So, I used a video generation model (a free trial of Grok Imagine Pro) and extracted frames from the video instead. That worked much better. It gave me consistent motion that I could break down into frames.
I also learned that the way you describe animations matters a lot.
At first, I would say things like “idle animation.”
That didn’t work.
I had to switch to describing very specific actions:
- Tiger: snarling, no movement, no effects
- Officer: subtle breathing, slight chest movement
- Man: standing and breathing, no movement
- Girl: standing and breathing, no movement
The more specific I was, the better the result.
It also helped to use a bright, solid background so I could easily extract frames later using tools like Spritely.
Getting Closer to What I Wanted
As I kept building, I noticed something interesting.
Adding actual code (HTML, CSS, small logic pieces) often gave me better results than just describing what I wanted. For example, I needed a platform for my characters to stand (I called them battle lanes). But without the actual code to constrain it, AI kept giving me full background scenes that weren't suitable for what I was trying to build.
It made things more concrete, and the AI could work from something real instead of guessing.
What I Learned From This
The biggest takeaway from this part of the process is that small, clear steps matter more than big ideas. Trying to jump from nothing to a complete system doesn’t work. Breaking things down step by step does.

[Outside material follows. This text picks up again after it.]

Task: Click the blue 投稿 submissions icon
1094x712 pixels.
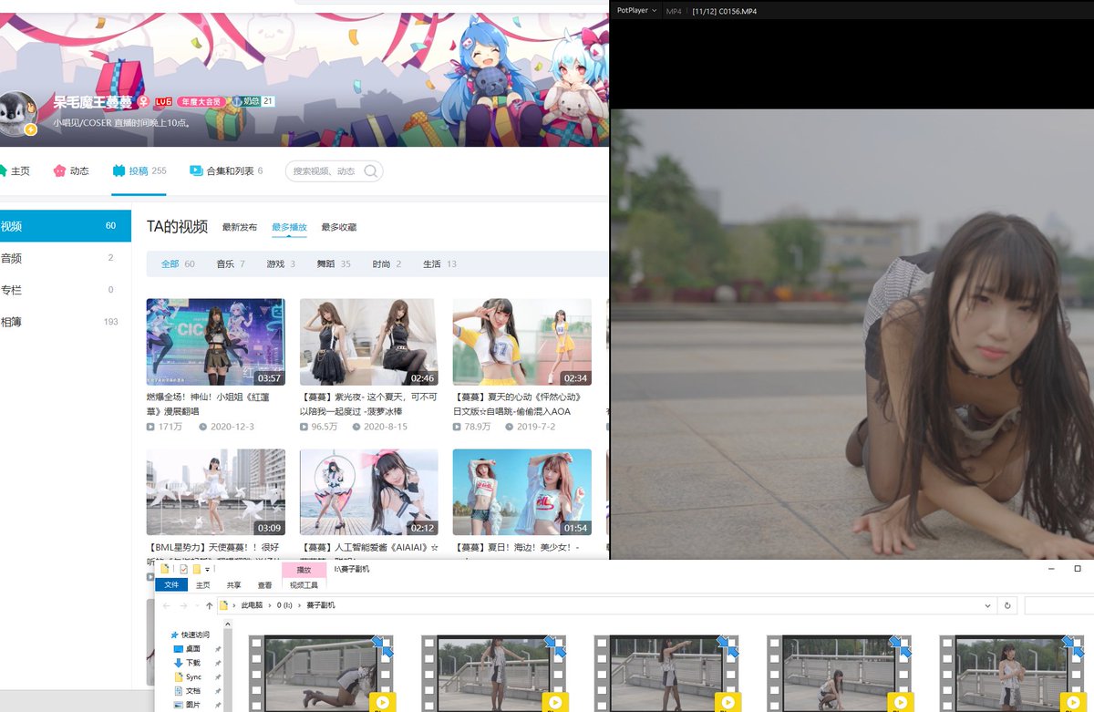Action: [119, 170]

It also forced me to think more carefully about what the project actually needed. Not what I imagined it could be, but what it needed right now to function. Sometimes, doing one or two things manually gave better results than trying to generate everything. Once something real exists, the AI has something to build from.
Where This Goes
At this point, the project started to feel real.
I had something that worked, even if it was rough.
Instead of imagining what the game could be, I was now working with something that already existed.
And that made it much easier to work with.